Study material.

:::::

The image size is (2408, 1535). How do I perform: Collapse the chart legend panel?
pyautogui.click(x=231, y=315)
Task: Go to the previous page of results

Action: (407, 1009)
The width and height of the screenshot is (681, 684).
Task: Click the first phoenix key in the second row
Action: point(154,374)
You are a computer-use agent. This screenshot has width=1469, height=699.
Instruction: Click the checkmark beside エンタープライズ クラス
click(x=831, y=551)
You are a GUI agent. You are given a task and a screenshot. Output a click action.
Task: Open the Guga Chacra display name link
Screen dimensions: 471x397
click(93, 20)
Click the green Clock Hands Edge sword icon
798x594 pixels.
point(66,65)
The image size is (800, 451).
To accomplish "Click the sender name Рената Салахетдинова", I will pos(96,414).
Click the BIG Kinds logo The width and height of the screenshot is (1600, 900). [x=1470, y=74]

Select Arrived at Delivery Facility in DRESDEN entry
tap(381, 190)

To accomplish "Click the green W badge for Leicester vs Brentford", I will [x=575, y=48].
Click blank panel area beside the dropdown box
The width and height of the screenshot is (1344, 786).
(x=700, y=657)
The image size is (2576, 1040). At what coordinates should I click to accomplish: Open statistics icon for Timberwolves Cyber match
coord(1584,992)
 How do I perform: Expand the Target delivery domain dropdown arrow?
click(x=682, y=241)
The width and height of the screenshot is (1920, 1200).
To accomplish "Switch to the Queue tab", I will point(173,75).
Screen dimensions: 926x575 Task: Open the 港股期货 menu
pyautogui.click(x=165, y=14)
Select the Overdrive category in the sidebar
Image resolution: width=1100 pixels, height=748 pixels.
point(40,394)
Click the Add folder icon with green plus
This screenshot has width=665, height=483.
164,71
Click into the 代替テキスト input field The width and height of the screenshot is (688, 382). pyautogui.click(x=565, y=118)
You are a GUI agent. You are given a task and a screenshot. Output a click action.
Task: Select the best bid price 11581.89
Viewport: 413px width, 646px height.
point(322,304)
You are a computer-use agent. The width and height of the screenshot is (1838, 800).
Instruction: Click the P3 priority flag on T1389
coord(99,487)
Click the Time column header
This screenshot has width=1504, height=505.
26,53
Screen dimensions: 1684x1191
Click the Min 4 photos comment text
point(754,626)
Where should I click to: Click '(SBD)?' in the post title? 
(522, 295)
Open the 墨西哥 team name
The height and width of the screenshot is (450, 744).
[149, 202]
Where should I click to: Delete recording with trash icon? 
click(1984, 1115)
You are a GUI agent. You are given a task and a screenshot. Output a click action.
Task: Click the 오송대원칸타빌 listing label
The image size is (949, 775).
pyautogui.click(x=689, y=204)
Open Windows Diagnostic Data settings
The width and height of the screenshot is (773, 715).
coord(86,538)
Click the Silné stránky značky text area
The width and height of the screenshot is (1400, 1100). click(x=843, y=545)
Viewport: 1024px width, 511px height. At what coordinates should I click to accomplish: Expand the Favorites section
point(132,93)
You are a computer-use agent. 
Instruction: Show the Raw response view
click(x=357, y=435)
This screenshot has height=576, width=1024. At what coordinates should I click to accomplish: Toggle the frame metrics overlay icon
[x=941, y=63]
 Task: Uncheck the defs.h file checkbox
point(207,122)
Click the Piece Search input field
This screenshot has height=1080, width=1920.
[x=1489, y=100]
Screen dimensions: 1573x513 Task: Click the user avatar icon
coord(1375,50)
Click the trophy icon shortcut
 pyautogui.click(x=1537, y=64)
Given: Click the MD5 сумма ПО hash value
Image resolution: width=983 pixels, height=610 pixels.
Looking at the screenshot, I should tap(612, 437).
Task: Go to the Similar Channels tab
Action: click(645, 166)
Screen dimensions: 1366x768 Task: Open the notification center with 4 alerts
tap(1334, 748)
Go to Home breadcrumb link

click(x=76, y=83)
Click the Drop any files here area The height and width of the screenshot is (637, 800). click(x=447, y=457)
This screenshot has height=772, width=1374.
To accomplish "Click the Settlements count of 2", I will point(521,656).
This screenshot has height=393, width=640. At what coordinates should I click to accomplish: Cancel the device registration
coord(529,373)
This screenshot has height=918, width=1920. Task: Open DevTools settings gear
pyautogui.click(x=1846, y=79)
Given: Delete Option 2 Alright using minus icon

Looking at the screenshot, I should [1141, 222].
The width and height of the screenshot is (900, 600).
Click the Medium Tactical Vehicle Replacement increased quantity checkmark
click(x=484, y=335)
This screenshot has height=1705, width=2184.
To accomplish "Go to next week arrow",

:::::

The material is to be given again in full and without variation.

The image size is (2408, 1535). How do I perform: Collapse the chart legend panel?
pyautogui.click(x=231, y=315)
Task: Go to the previous page of results

Action: (407, 1009)
The width and height of the screenshot is (681, 684).
Task: Click the first phoenix key in the second row
Action: point(154,374)
You are a computer-use agent. This screenshot has width=1469, height=699.
Instruction: Click the checkmark beside エンタープライズ クラス
click(x=831, y=551)
You are a GUI agent. You are given a task and a screenshot. Output a click action.
Task: Open the Guga Chacra display name link
Screen dimensions: 471x397
click(93, 20)
Click the green Clock Hands Edge sword icon
798x594 pixels.
point(66,65)
The image size is (800, 451).
To accomplish "Click the sender name Рената Салахетдинова", I will pos(96,414).
Click the BIG Kinds logo The width and height of the screenshot is (1600, 900). [x=1470, y=74]

Select Arrived at Delivery Facility in DRESDEN entry
tap(381, 190)

To accomplish "Click the green W badge for Leicester vs Brentford", I will [x=575, y=48].
Click blank panel area beside the dropdown box
The width and height of the screenshot is (1344, 786).
(x=700, y=657)
The image size is (2576, 1040). At what coordinates should I click to accomplish: Open statistics icon for Timberwolves Cyber match
coord(1584,992)
 How do I perform: Expand the Target delivery domain dropdown arrow?
click(x=682, y=241)
The width and height of the screenshot is (1920, 1200).
To accomplish "Switch to the Queue tab", I will point(173,75).
Screen dimensions: 926x575 Task: Open the 港股期货 menu
pyautogui.click(x=165, y=14)
Select the Overdrive category in the sidebar
Image resolution: width=1100 pixels, height=748 pixels.
point(40,394)
Click the Add folder icon with green plus
This screenshot has width=665, height=483.
164,71
Click into the 代替テキスト input field The width and height of the screenshot is (688, 382). pyautogui.click(x=565, y=118)
You are a GUI agent. You are given a task and a screenshot. Output a click action.
Task: Select the best bid price 11581.89
Viewport: 413px width, 646px height.
point(322,304)
You are a computer-use agent. The width and height of the screenshot is (1838, 800).
Instruction: Click the P3 priority flag on T1389
coord(99,487)
Click the Time column header
This screenshot has width=1504, height=505.
26,53
Screen dimensions: 1684x1191
Click the Min 4 photos comment text
point(754,626)
Where should I click to: Click '(SBD)?' in the post title? 
(522, 295)
Open the 墨西哥 team name
The height and width of the screenshot is (450, 744).
[149, 202]
Where should I click to: Delete recording with trash icon? 
click(1984, 1115)
You are a GUI agent. You are given a task and a screenshot. Output a click action.
Task: Click the 오송대원칸타빌 listing label
The image size is (949, 775).
pyautogui.click(x=689, y=204)
Open Windows Diagnostic Data settings
The width and height of the screenshot is (773, 715).
coord(86,538)
Click the Silné stránky značky text area
The width and height of the screenshot is (1400, 1100). click(x=843, y=545)
Viewport: 1024px width, 511px height. At what coordinates should I click to accomplish: Expand the Favorites section
point(132,93)
You are a computer-use agent. 
Instruction: Show the Raw response view
click(x=357, y=435)
This screenshot has height=576, width=1024. At what coordinates should I click to accomplish: Toggle the frame metrics overlay icon
[x=941, y=63]
 Task: Uncheck the defs.h file checkbox
point(207,122)
Click the Piece Search input field
This screenshot has height=1080, width=1920.
[x=1489, y=100]
Screen dimensions: 1573x513 Task: Click the user avatar icon
coord(1375,50)
Click the trophy icon shortcut
 pyautogui.click(x=1537, y=64)
Given: Click the MD5 сумма ПО hash value
Image resolution: width=983 pixels, height=610 pixels.
Looking at the screenshot, I should tap(612, 437).
Task: Go to the Similar Channels tab
Action: click(645, 166)
Screen dimensions: 1366x768 Task: Open the notification center with 4 alerts
tap(1334, 748)
Go to Home breadcrumb link

click(x=76, y=83)
Click the Drop any files here area The height and width of the screenshot is (637, 800). click(x=447, y=457)
This screenshot has height=772, width=1374.
To accomplish "Click the Settlements count of 2", I will point(521,656).
This screenshot has height=393, width=640. At what coordinates should I click to accomplish: Cancel the device registration
coord(529,373)
This screenshot has height=918, width=1920. Task: Open DevTools settings gear
pyautogui.click(x=1846, y=79)
Given: Delete Option 2 Alright using minus icon

Looking at the screenshot, I should [1141, 222].
The width and height of the screenshot is (900, 600).
Click the Medium Tactical Vehicle Replacement increased quantity checkmark
click(x=484, y=335)
This screenshot has height=1705, width=2184.
To accomplish "Go to next week arrow",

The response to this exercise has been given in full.